Alzheimer’s disease is one of the most challenging mental health conditions globally and one that scientists and the medical community have not yet figured out. Scientists, however, believe that a better understanding of the underlying mechanism and causes may facilitate the development of a working treatment in the future.
The need to understand more about Alzheimer’s disease has been a key driver for research on the subject. Some researchers believe that the disease might be linked to the overactivation of fructose in the brain. The fructose hypothesis is one that has been championed by researchers from the University of Colorado.
The researchers conducted a study whose findings were published in a journal called the Frontiers in Aging Neuroscience. The research explores the possibility that Alzheimer’s disease might be triggered by too much fructose metabolism in the brain, as a result of heavy western culture influence when it comes to eating habits. The research was a collaborative effort between sugar metabolism experts and neuroscientists. It also attempts to explain the correlation between Alzheimer’s and other conditions, such as obesity and diabetes. The two conditions increase the risks of Alzheimer’s disease.
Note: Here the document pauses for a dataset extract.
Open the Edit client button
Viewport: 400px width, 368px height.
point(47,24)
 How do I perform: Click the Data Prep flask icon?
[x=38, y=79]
“In essence, we propose that Alzheimer’s disease is a modern disease driven by changes in dietary lifestyle in which fructose can disrupt cerebral metabolism and neuronal function,” stated Dr. Richard Johnson, who is a medicine professor at the University of Colorado.
The research indicated that there was overactivation of fructose within the cerebral cortex, and it is a major contributor to the onset of Alzheimer’s disease. This excessive production of fructose causes inadequate neuronal glycolysis, which causes a decline in mitochondrial energy production. These events subsequently decrease cerebral energy, which is needed to facilitate neurons’ normal function.
One of the researchers’ observations was that glucose hypometabolism caused more oxidative stress, thus leading to the loss of mitochondria. This mitochondrial loss eventually causes neural dysfunction and the death of neurons. The discoveries might also pave the way for the development of future therapies. For example, it could be used to develop therapies that block the production of enzymes in the brain that facilitate fructose production in the brain.